Instructions to follow:
Repeat the data that follows, keeping every character intact.

Input records:
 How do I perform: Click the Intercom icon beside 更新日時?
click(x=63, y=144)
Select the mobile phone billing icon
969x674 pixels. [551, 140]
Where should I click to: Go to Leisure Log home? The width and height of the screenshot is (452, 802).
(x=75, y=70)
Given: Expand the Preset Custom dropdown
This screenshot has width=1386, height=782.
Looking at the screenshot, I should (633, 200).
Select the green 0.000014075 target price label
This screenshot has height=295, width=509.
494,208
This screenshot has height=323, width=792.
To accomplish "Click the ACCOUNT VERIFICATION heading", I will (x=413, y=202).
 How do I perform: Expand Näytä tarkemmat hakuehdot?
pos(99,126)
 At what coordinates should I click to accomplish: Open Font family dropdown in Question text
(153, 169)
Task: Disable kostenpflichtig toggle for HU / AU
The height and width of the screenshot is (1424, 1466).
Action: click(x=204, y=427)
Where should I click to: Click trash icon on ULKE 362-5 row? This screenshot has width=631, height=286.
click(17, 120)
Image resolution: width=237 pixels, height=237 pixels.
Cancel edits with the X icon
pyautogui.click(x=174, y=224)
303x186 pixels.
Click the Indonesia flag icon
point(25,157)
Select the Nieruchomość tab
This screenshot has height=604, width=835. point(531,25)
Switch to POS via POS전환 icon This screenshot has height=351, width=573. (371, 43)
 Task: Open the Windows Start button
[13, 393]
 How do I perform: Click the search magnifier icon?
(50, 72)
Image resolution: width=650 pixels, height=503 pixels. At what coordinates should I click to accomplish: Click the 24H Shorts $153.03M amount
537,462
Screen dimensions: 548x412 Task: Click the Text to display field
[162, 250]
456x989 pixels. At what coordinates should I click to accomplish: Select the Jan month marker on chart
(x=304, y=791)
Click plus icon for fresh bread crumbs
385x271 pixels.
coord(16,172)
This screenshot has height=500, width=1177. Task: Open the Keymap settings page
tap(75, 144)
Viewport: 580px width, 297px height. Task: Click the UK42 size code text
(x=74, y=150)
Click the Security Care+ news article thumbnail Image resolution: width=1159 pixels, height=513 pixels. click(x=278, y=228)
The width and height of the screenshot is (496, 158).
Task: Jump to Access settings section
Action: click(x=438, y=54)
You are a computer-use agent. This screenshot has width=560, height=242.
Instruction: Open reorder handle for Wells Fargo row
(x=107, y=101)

Output below:
 How do I perform: Click the Intercom icon beside 更新日時?
click(x=63, y=144)
Select the mobile phone billing icon
969x674 pixels. [551, 140]
Where should I click to: Go to Leisure Log home? The width and height of the screenshot is (452, 802).
(x=75, y=70)
Given: Expand the Preset Custom dropdown
This screenshot has width=1386, height=782.
Looking at the screenshot, I should (633, 200).
Select the green 0.000014075 target price label
This screenshot has height=295, width=509.
494,208
This screenshot has height=323, width=792.
To accomplish "Click the ACCOUNT VERIFICATION heading", I will (x=413, y=202).
 How do I perform: Expand Näytä tarkemmat hakuehdot?
pos(99,126)
 At what coordinates should I click to accomplish: Open Font family dropdown in Question text
(153, 169)
Task: Disable kostenpflichtig toggle for HU / AU
The height and width of the screenshot is (1424, 1466).
Action: click(x=204, y=427)
Where should I click to: Click trash icon on ULKE 362-5 row? This screenshot has width=631, height=286.
click(17, 120)
Image resolution: width=237 pixels, height=237 pixels.
Cancel edits with the X icon
pyautogui.click(x=174, y=224)
303x186 pixels.
Click the Indonesia flag icon
point(25,157)
Select the Nieruchomość tab
This screenshot has height=604, width=835. point(531,25)
Switch to POS via POS전환 icon This screenshot has height=351, width=573. (371, 43)
 Task: Open the Windows Start button
[13, 393]
 How do I perform: Click the search magnifier icon?
(50, 72)
Image resolution: width=650 pixels, height=503 pixels. At what coordinates should I click to accomplish: Click the 24H Shorts $153.03M amount
537,462
Screen dimensions: 548x412 Task: Click the Text to display field
[162, 250]
456x989 pixels. At what coordinates should I click to accomplish: Select the Jan month marker on chart
(x=304, y=791)
Click plus icon for fresh bread crumbs
385x271 pixels.
coord(16,172)
This screenshot has height=500, width=1177. Task: Open the Keymap settings page
tap(75, 144)
Viewport: 580px width, 297px height. Task: Click the UK42 size code text
(x=74, y=150)
Click the Security Care+ news article thumbnail Image resolution: width=1159 pixels, height=513 pixels. click(x=278, y=228)
The width and height of the screenshot is (496, 158).
Task: Jump to Access settings section
Action: click(x=438, y=54)
You are a computer-use agent. This screenshot has width=560, height=242.
Instruction: Open reorder handle for Wells Fargo row
(x=107, y=101)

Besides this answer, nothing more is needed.